Сардак покачал головой.
—Зело раздулся Истомка. Сумел прижать к ногтю нового томского воеводу ин дважды самолично ездил с малым обозом в Енисейск.
—В Енисейск? А там ему что нужно?
—Сый чужеяд, братец, разжирел пуще Карамацкого. Обложил всех виною, принял себе личную сотню самых разбойных казаков под набеги в совсельные разряды и все ему как с гуся вода.
Завадский задумался. Кажется, он недооценил этого «народного героя».
Глава 35
Мартемьян не обманул — понимая, что промах вороватого Кузнецкого приказчика, решившего поживиться за счет «нехристя» — часть и его вины, он прилагал усилия, чтобы скорей все исправить. Всего через десять дней обоз из десяти подвод прибыл в Храм Солнца.

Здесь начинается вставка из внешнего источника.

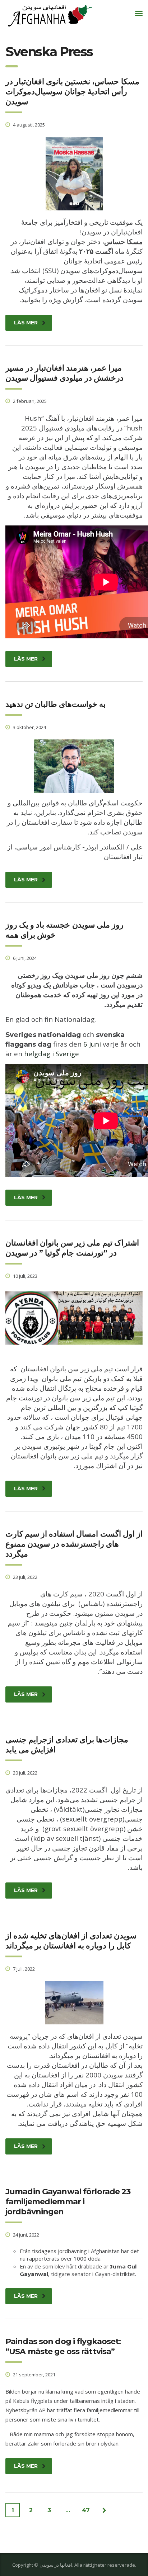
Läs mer (26, 322)
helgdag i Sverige (51, 1053)
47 (86, 2510)
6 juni (92, 1043)
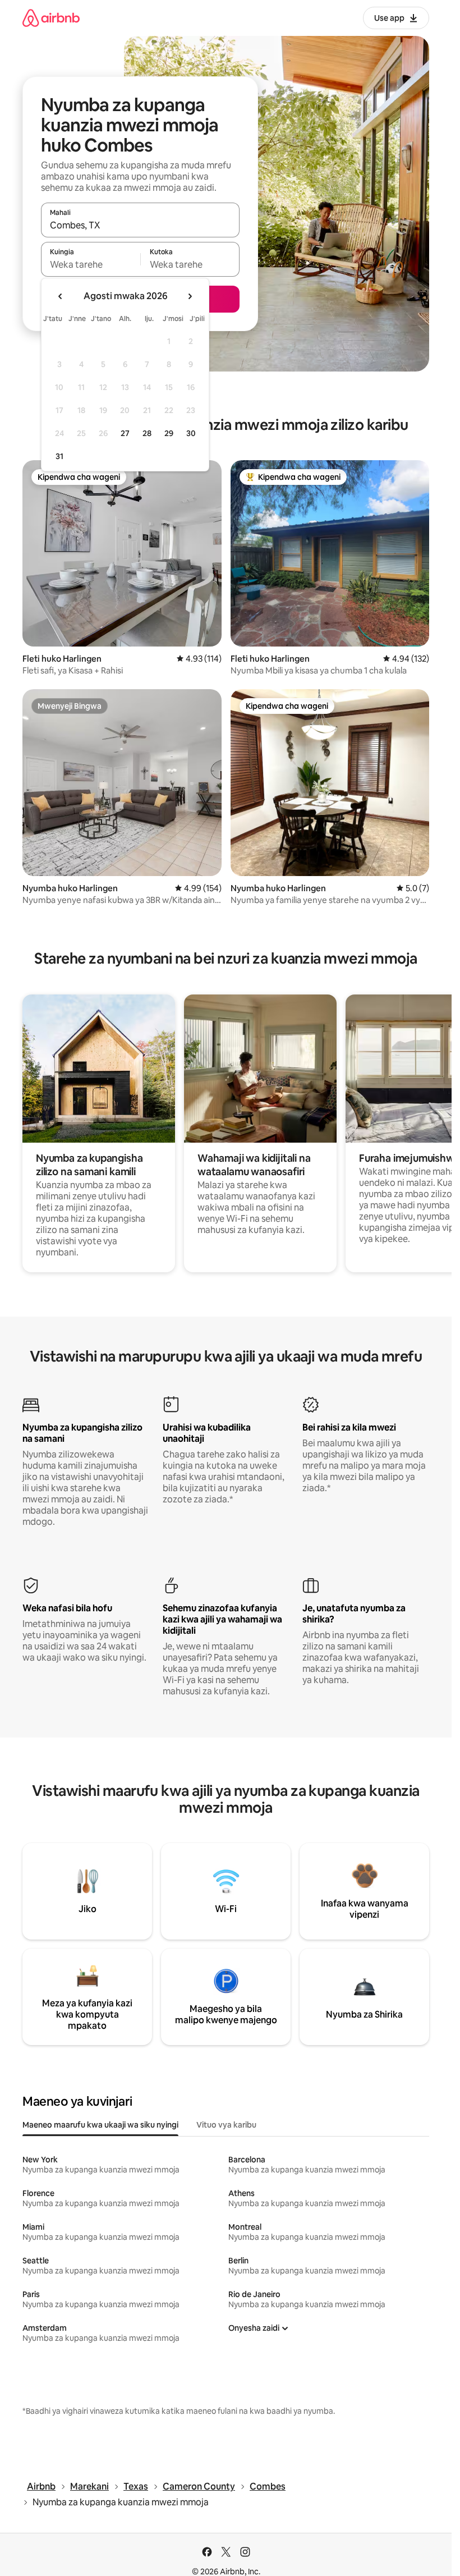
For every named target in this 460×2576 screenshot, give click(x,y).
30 (191, 433)
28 (146, 433)
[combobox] (140, 225)
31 (59, 456)
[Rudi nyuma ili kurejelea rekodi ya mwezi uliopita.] (60, 296)
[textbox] (90, 264)
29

Фейзулла сидел на первой телеге рядом с Мартемьяном Захаровичем. Филипп сразу заметил на лице татарина следы побоев — ссадины, гематомы и синяк под глазом. Мартемьян поспешил заверить, что все виновники наказаны — приказчику Игнатову расквасили нос, а стрельцов, избивших по его приказу Фейзуллу, отхлестали батогами.
Однако Завадский успокоился только когда увидел семена. Мешки с ними занимали три телеги. Вороватый приказчик их не тронул, посчитав какой-то восточной приправой, которую сложно будет продать.
Филипп подошел к телеге, сунул руку в один из мешков. Семена на ладони точь-в-точь как обычный мак, которым посыпали бублики и улитки в «Пятерочке». Аким уже кричал над ухом — давал первые распоряжения.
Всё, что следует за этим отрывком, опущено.